A terminal to which a read / write control signal is connected corresponds to the address terminal corresponding to the most significant bit of the M address terminals, and the terminal of the most significant bit of the address terminals is the EPR.
An EEPROM in which the remaining address terminals are in the same position as the remaining address terminals of the EPROM and the data terminals are also in the same position corresponding to terminals other than the address terminals of the OM, and the above EPROM are exchangeably mounted in the same IC socket. ,
It is used in a system that switches the connection between the CPU and the IC socket according to the mounting device.
An EEPROM that uses a selector that uses a selection signal from the CPU to switch the connection between the PU and the IC socket
Then, predetermined data is written in advance to the first address in which the logical value of the most significant bit of the EPROM is "1" and the logical value of the remaining bits is "0", and the logical values of all bits are "0". In advance, data different from the above data is written to the second address, and a selection signal for performing switching connection corresponding to the EEPROM is first sent to the selector in a state where any of these EEPROM or EPROM is mounted.

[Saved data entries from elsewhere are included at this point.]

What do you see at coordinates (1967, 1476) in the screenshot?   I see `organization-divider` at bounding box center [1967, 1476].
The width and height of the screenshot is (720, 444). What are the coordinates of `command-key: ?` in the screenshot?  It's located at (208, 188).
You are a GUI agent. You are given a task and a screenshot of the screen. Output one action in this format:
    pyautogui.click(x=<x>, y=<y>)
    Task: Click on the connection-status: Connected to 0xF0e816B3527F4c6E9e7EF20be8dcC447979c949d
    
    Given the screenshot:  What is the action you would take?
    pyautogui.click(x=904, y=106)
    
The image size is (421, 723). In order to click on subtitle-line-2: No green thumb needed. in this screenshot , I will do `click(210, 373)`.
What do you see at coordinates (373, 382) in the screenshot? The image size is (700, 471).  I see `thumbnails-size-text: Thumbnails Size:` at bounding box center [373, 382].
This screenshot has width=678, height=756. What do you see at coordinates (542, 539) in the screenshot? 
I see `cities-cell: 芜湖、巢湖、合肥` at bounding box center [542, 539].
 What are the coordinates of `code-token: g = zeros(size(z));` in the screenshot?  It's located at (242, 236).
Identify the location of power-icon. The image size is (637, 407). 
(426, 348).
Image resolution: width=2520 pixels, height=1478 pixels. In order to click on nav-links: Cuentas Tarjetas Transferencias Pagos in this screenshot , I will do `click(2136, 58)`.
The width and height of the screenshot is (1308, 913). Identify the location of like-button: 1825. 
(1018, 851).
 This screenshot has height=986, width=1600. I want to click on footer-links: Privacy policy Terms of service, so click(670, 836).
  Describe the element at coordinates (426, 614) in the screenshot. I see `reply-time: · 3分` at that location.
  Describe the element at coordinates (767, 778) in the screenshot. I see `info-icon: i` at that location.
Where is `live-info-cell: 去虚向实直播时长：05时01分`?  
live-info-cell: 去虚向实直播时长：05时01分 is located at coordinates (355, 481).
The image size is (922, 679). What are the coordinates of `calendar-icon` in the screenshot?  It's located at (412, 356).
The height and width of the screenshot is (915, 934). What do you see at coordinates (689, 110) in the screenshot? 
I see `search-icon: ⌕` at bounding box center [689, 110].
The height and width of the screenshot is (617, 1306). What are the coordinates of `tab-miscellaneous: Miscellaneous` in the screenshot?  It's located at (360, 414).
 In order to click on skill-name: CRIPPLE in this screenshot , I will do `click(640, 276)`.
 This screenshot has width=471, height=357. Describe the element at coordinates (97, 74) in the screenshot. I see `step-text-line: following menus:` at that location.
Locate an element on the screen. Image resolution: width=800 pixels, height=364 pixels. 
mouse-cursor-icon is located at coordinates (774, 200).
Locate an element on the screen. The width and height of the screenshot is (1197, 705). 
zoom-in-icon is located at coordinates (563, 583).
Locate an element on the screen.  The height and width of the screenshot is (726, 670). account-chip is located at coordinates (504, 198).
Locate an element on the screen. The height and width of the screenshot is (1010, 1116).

In addition to being given by the CPU, the CPU sequentially reads the data at the first address and the second address, and reads the data read from the first address and the second data.
If the data read from the address does not match, it is determined that the mounting device is compatible with the switching connection, and if they match, the CPU gives the selector a selection signal for performing the switching connection corresponding to the EPROM. At the same time, the CPU sequentially reads the data at the first address and the data at the second address, and if the data read from the first address and the data read from the second address do not match, the mounting device switches and connects. An EEPROM / EPROM detection method characterized in that it is determined that they correspond, and if they match, it is determined that the device is not attached.